The film is set in the American suburbs, with the usual high school thrown in. While this seems normal enough, in reality, Carrie’s home life is ruled by the fanatical religiousness of her mother, Margaret, played by a precise Julianne Moore. Under this oppressive regime, all aspects of Carrie’s coming of age are abhorred. While she is pretty, she is shy and deals with issues of self-esteem.

One of the most infamously disturbing scenes in horror history is recreated here, with a nice addition. Capturing the complete and utter terror that Carrie feels, Moretz manages to keep the recycled moment a true horror to the audience.

Director Pierce should be commended for her use of technology and the internet, which was a well thought addition that also serves to raise the spectre of online bullying.

While that is a single moment of shock, it does not seem to stack up to true horror. Audiences are more likely to react with belly laughs, and not suspense-induced ones at that. Several well-created awkward moments are quite funny, but can feel weak and completely out of place.

Ultimately, this is not a horror movie, but a coming of age story with thriller elements. Carrie is desperate to become a “whole person before it’s too late.” It is only because she rampages that she can accept her powers and, in a way, growing up. Characterisation is particularly weak in describing the prototyped mean girl, Chris.

The titular Carrie’s instant change from a girl calling to her daddy for help to dangerous and evil she-wolf isn’t very believable. Carrie’s mother is one dimensional and lacks the fullness of character that allows her to be effectively counterbalanced by Miss Desjardin’s (Judy Greer) care for Carrie.

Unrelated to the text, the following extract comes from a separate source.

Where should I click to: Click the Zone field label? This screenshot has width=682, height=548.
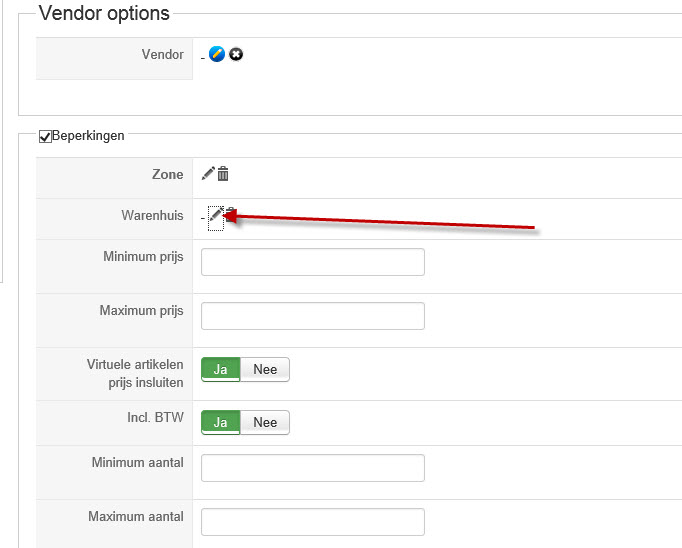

Does this stack up to the horror movie test? Does it keep you awake at night looking for the shadows? Unfortunately, not at all. The acting is fantastic, but the setting and premise of the now clichéd American teenage high school movie with paranormal snippets thrown in is mediocre, unsurprisingly.

Those same clichéd, over the top elements combined with the odd laugh make Carrie relatively enjoyable. Just don’t go expecting to be scared.

In a nutshell: A good try at recreating the original, but ultimately doesn’t match up to its horror story origins. Carrie is more a teen thriller with fantasy elements.